こちらも扶養親族の年齢などによって控除額が異なり、最大63万円まで控除可能です。
⑥生命保険料控除
対象となる保険料を支払った場合に受けられる控除のこと。生命保険料控除の対象は、一般の生命保険料(新保険料)や介護医療保険です。控除額は1年間に支払った保険料の合計をもとに、算出されます。

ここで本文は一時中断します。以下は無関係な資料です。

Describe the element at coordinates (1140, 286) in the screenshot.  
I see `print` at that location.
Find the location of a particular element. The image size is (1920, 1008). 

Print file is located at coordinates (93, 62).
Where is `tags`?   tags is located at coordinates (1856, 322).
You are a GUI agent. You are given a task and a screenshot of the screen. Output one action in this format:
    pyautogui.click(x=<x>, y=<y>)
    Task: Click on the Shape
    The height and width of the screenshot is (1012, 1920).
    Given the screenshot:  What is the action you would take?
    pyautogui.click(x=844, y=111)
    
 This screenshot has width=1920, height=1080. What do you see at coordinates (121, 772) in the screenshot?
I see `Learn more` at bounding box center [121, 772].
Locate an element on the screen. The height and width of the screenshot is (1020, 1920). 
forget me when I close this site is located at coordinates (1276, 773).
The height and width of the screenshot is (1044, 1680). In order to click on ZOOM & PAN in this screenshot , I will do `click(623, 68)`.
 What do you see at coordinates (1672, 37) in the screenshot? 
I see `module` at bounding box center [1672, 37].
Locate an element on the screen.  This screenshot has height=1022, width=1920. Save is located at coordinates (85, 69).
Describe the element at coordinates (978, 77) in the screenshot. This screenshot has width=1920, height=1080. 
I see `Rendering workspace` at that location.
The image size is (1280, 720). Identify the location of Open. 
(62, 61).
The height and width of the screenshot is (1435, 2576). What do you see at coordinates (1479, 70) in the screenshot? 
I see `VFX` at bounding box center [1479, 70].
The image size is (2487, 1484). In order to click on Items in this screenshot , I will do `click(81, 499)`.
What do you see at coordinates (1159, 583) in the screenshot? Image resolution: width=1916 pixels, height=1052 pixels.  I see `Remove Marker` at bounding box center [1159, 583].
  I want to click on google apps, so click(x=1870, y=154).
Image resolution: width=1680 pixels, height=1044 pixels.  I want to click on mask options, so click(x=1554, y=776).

控除額は「全額」「支払保険料等×1/2+10,000円」「支払保険料等×1/4+20,000円」「一律40,000円」のいずれかです。
⑦地震保険控除
1年間に支払った地震保険料の金額に応じて受けられる控除のこと。所得税が最大5万円、個人住民税が最大2万5,000円まで控除されます。地震保険料控除は地震に備える国民の努力を支援するため、平成19年1月から設けられました。
6.累進課税に関する相談窓口
最後に累進課税に関する相談ができる窓口を紹介します。相談内容やお住まいの地域に応じて選びましょう。
税務署
各都道府県にある税務署では、税金や申告に関することについて、面談で相談できます。ただし事前に日時の予約が必要です。直接税務署に行けない場合、電話で相談ができる「電話相談センター」も利用できます。
国税庁
国税庁のオンラインサービス「タックスアンサー」では、税に関してのよくある質問に対して一般的な回答がまとめられています。「キーワードによる検索」「科目別による検索」などで必要としている情報を検索可能です。
役所
自治体によっては、地元の税理士会との共催で税務相談会を開催している場合も。各役所のサイトにて場所や相談日時、費用などの案内が掲載されているときもあるので、参加したいときは定期的にチェックしておきましょう。
税理士
税理士は税務署類の作成や税務上の助言などを行うプロです。税理士によっては無料の相談会を開催している場合もあります。住んでいる地域の「税理士会」サイトをこまめにチェックしておきましょう。